_To do_
Transcribe only what runs from the line containing "Image resolution: width=1000" through the final line below, exactly, and leave every picture out.

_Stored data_
------
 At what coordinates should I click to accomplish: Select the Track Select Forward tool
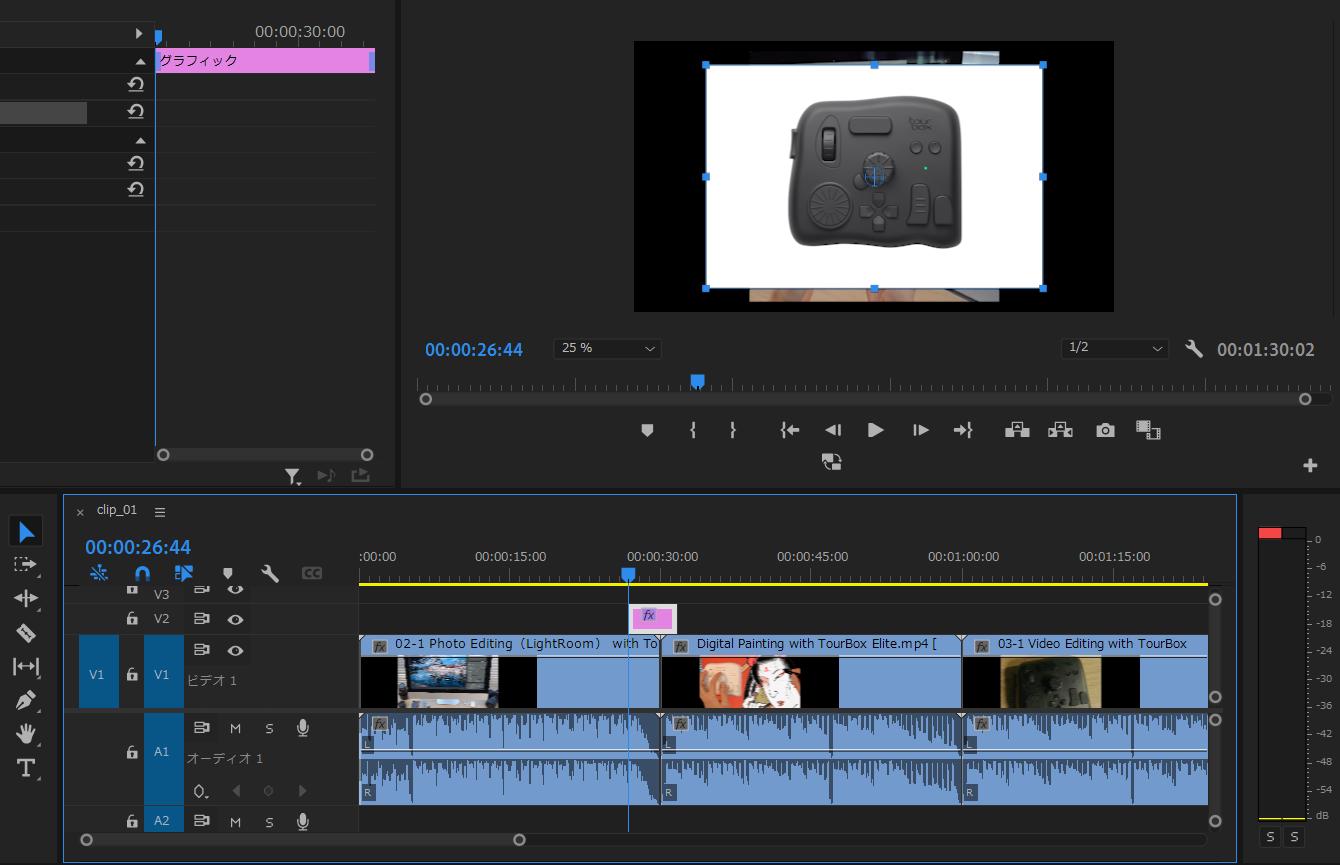click(x=26, y=565)
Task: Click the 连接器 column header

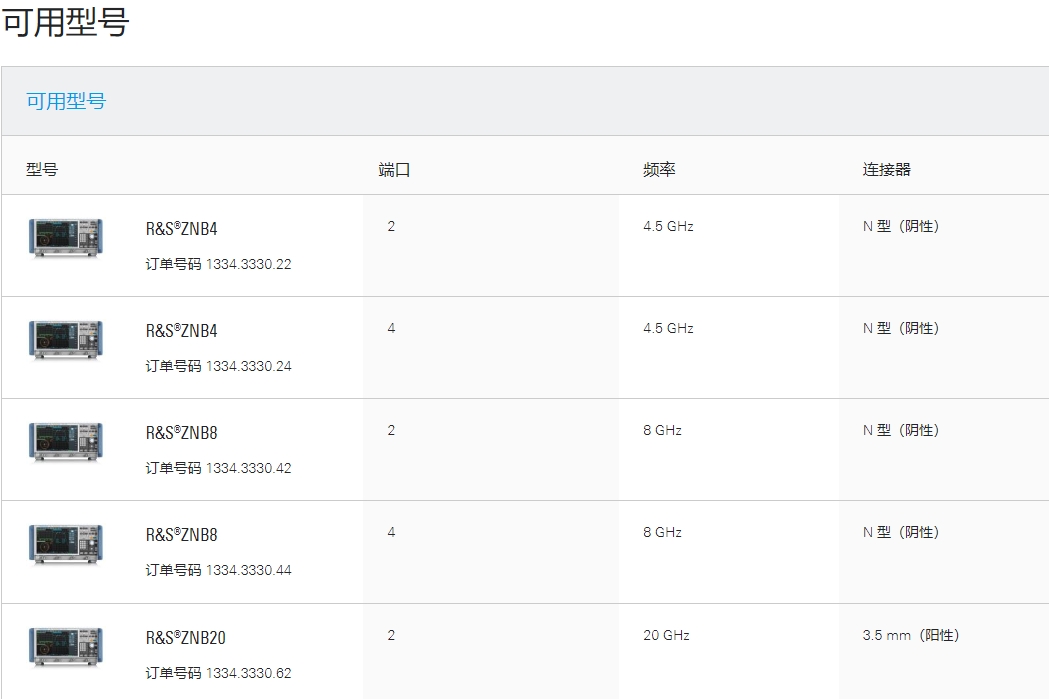Action: click(887, 170)
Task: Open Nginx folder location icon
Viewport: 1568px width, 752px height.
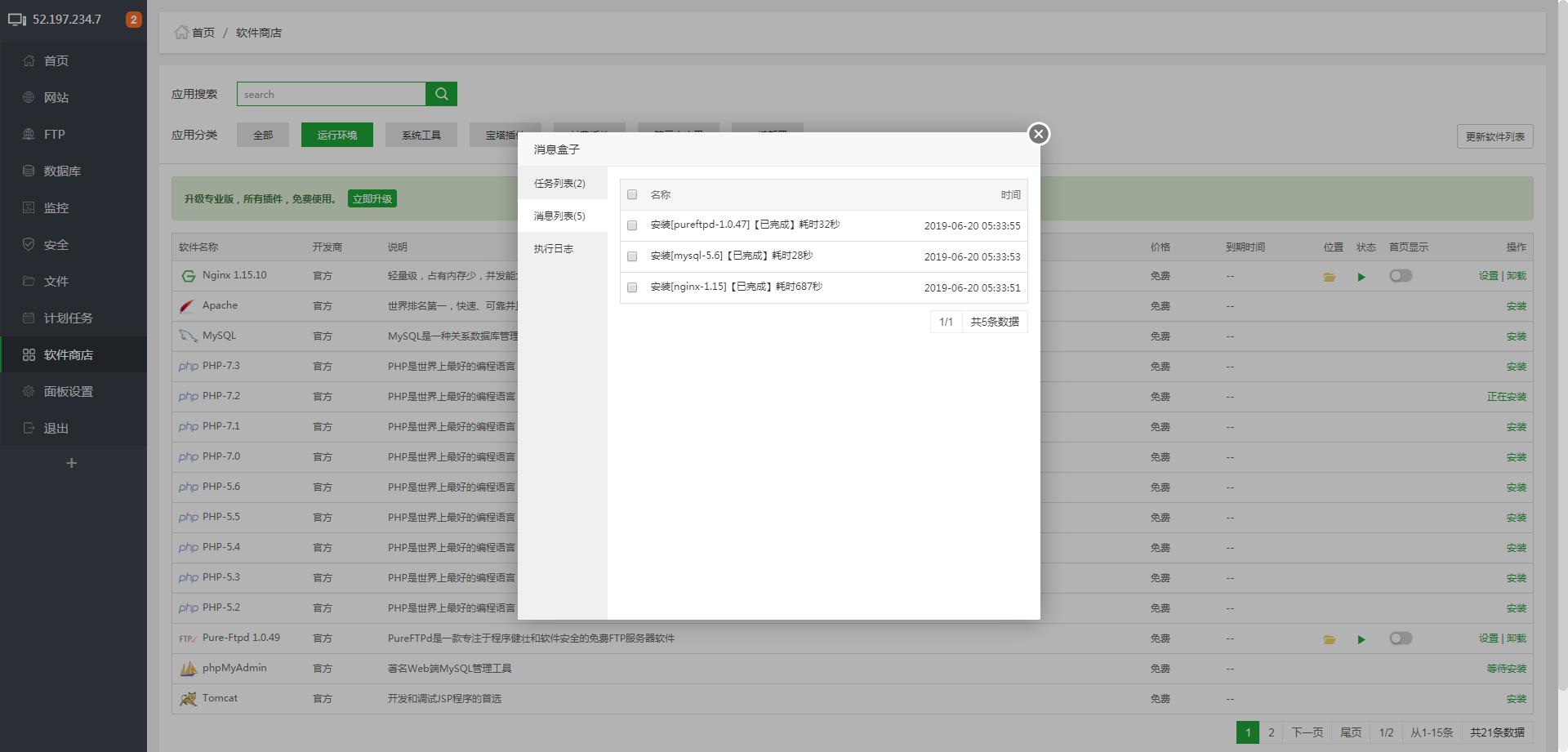Action: 1329,277
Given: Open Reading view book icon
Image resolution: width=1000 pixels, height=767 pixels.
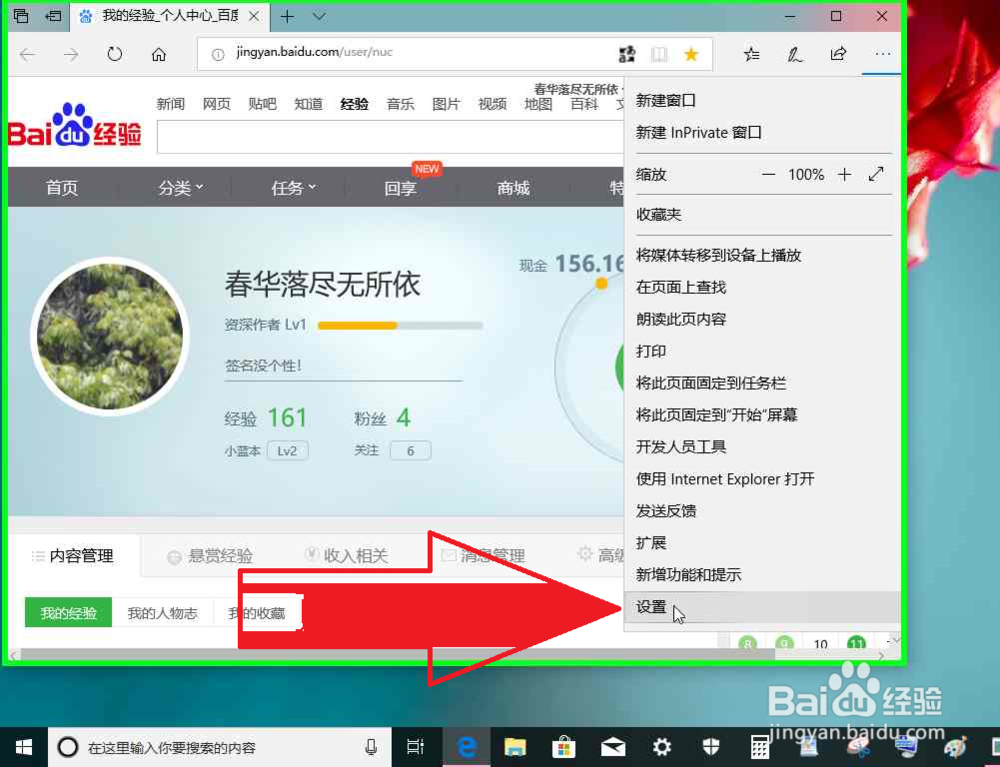Looking at the screenshot, I should pos(659,54).
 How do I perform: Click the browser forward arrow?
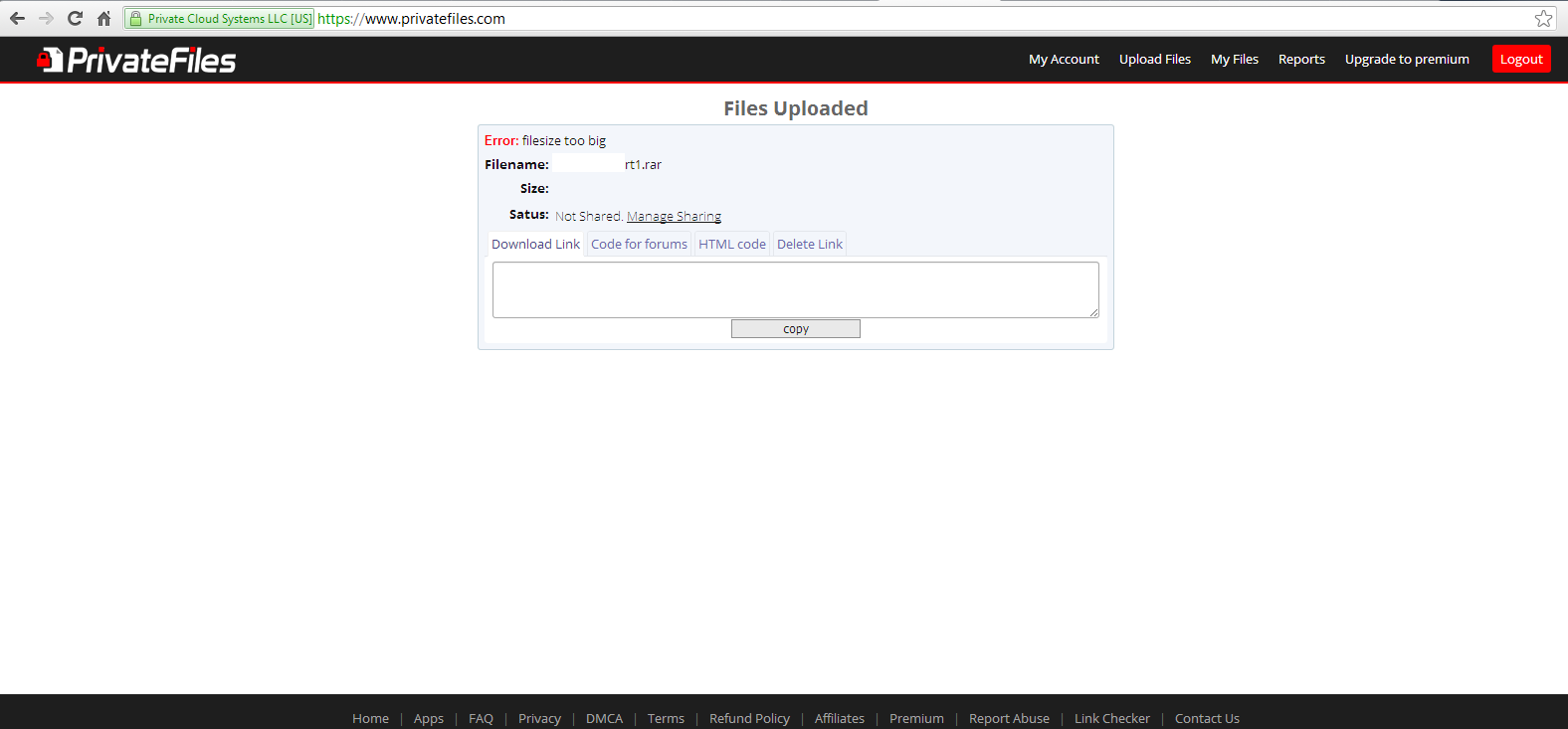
------
_Exercise answer_
Image resolution: width=1000 pixels, height=767 pixels.
Looking at the screenshot, I should pos(659,54).
 How do I perform: Click the browser forward arrow?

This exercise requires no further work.